◆ **Work instruction**
Up to and including the line that contains "Task: Bookmark this page with star icon", return every line from the start of the data, unchanged.

◆ **Information given**
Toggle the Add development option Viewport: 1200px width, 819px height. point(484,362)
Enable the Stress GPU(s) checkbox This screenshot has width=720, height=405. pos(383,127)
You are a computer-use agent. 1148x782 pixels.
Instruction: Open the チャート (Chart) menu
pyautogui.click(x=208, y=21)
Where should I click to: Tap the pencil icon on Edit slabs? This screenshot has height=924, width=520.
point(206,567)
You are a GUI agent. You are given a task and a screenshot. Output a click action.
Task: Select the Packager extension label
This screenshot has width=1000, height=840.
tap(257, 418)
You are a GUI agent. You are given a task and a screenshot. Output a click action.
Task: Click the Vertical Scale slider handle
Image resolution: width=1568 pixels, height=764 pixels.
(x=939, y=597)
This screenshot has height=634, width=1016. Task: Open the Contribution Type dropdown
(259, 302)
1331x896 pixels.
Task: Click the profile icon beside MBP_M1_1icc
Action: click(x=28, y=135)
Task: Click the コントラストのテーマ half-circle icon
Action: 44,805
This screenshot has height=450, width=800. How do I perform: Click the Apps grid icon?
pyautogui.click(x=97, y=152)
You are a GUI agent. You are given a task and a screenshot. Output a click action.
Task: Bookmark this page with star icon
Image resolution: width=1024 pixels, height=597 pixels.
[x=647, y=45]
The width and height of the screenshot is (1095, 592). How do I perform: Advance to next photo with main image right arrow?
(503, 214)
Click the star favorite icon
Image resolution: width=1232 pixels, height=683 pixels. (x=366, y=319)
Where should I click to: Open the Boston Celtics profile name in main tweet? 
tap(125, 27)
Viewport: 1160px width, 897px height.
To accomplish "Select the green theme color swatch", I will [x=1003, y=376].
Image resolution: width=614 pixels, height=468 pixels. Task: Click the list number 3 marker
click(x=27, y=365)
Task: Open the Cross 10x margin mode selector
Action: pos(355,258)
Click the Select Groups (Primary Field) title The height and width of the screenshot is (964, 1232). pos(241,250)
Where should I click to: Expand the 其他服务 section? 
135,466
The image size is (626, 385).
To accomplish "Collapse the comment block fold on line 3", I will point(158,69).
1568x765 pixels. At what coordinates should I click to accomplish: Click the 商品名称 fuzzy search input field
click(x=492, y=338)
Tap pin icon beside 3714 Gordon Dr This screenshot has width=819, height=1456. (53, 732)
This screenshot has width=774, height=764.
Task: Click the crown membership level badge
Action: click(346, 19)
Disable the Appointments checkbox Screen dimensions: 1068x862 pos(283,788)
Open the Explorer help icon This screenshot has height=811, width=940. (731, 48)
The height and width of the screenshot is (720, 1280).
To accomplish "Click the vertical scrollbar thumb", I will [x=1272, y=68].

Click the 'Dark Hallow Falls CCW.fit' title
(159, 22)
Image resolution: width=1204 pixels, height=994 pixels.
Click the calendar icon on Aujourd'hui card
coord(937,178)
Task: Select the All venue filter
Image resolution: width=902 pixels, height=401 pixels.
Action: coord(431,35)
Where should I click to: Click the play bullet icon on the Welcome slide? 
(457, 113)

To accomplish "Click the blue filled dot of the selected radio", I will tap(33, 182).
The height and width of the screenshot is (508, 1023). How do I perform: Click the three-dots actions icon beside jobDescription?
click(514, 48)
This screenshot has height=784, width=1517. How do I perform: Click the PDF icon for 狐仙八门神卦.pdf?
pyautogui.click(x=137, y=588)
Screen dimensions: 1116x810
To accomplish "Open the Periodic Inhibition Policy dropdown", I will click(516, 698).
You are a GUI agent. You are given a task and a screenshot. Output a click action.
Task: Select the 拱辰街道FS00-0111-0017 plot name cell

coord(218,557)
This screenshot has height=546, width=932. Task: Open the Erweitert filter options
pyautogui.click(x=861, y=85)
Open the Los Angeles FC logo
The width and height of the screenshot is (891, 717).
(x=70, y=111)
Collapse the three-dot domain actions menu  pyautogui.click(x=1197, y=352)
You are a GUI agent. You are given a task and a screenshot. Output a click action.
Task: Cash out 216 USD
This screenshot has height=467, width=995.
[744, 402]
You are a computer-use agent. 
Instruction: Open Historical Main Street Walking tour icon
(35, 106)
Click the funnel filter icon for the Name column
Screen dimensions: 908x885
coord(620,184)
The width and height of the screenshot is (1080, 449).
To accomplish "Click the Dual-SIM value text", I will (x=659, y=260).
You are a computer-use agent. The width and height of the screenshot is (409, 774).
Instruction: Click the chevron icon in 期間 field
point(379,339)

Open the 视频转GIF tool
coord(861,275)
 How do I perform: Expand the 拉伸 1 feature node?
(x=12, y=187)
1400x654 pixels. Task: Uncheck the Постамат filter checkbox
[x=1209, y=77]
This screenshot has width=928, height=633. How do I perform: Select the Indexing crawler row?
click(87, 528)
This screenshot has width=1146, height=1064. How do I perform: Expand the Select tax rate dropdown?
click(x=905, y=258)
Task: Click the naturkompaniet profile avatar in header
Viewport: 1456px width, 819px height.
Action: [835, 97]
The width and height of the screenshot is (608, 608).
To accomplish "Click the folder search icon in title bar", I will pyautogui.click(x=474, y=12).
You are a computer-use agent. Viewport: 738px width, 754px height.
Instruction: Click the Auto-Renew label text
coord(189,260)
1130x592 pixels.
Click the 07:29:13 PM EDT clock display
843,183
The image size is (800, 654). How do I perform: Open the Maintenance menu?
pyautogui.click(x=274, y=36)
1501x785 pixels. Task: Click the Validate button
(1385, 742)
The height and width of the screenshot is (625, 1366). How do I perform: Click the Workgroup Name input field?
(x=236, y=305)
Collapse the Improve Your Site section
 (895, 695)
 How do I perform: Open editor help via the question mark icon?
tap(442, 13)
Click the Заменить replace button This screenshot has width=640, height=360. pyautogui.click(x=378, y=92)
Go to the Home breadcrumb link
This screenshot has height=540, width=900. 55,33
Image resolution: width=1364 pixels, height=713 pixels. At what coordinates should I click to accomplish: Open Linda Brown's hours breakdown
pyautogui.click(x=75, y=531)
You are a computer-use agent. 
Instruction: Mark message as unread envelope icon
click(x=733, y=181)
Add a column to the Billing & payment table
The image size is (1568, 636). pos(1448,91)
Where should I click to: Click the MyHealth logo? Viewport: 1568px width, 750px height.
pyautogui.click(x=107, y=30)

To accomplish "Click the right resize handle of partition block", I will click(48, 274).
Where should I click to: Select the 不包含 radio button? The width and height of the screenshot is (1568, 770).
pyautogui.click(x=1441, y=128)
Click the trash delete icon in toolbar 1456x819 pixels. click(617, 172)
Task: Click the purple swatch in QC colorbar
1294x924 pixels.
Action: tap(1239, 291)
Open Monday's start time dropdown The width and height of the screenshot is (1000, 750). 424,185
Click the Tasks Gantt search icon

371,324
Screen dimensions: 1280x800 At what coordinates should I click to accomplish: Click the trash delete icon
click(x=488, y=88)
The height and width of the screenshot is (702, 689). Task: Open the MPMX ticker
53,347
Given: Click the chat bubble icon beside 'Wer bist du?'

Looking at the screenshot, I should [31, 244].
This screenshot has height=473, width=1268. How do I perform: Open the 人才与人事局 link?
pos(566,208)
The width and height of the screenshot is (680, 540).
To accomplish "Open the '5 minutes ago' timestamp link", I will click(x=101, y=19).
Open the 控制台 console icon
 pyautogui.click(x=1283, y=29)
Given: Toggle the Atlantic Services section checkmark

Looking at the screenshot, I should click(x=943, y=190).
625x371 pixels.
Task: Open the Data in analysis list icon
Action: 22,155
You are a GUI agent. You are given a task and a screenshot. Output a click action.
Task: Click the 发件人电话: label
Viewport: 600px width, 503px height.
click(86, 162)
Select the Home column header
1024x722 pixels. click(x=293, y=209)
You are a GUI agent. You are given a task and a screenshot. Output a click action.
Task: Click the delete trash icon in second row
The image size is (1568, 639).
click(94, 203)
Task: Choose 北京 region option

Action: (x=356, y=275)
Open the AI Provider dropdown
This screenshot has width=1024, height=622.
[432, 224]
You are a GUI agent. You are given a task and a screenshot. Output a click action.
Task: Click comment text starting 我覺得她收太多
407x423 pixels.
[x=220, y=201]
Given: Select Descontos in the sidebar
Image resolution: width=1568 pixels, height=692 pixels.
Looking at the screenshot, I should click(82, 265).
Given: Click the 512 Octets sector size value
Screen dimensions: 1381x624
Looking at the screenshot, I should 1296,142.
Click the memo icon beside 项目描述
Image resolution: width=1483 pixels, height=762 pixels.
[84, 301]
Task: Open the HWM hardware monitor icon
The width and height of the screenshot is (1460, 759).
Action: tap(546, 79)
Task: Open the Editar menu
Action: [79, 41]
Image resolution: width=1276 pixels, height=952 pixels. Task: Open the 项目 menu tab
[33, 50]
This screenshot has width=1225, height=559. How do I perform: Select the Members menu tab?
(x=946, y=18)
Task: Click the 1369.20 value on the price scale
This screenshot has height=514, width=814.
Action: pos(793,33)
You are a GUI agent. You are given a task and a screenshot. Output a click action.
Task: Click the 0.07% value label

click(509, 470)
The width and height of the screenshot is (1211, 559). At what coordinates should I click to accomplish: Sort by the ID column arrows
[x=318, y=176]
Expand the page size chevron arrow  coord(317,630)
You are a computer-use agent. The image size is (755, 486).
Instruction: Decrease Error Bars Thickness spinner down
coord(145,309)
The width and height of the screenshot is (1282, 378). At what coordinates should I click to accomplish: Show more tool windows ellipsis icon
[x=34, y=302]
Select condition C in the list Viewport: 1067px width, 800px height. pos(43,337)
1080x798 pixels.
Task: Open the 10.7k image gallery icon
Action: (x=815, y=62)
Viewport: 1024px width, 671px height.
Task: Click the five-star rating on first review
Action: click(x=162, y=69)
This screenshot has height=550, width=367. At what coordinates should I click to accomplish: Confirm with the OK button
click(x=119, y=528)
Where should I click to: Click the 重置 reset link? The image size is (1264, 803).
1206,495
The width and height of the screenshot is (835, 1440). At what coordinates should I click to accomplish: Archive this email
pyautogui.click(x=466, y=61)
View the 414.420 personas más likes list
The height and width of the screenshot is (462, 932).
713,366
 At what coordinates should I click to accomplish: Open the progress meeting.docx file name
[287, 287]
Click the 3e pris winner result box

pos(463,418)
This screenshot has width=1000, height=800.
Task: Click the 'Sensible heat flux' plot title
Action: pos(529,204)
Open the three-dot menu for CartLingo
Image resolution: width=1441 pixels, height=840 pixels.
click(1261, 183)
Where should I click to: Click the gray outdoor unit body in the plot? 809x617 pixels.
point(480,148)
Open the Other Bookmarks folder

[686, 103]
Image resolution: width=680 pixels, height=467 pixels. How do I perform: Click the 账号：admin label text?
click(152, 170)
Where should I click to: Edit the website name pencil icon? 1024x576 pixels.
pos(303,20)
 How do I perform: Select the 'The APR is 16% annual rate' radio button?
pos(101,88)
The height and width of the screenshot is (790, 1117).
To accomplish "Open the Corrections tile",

◆ **Answer section**
Toggle the Add development option Viewport: 1200px width, 819px height. point(484,362)
Enable the Stress GPU(s) checkbox This screenshot has width=720, height=405. pos(383,127)
You are a computer-use agent. 1148x782 pixels.
Instruction: Open the チャート (Chart) menu
pyautogui.click(x=208, y=21)
Where should I click to: Tap the pencil icon on Edit slabs? This screenshot has height=924, width=520.
point(206,567)
You are a GUI agent. You are given a task and a screenshot. Output a click action.
Task: Select the Packager extension label
This screenshot has width=1000, height=840.
tap(257, 418)
You are a GUI agent. You are given a task and a screenshot. Output a click action.
Task: Click the Vertical Scale slider handle
Image resolution: width=1568 pixels, height=764 pixels.
(x=939, y=597)
This screenshot has height=634, width=1016. Task: Open the Contribution Type dropdown
(259, 302)
1331x896 pixels.
Task: Click the profile icon beside MBP_M1_1icc
Action: click(x=28, y=135)
Task: Click the コントラストのテーマ half-circle icon
Action: 44,805
This screenshot has height=450, width=800. How do I perform: Click the Apps grid icon?
pyautogui.click(x=97, y=152)
You are a GUI agent. You are given a task and a screenshot. Output a click action.
Task: Bookmark this page with star icon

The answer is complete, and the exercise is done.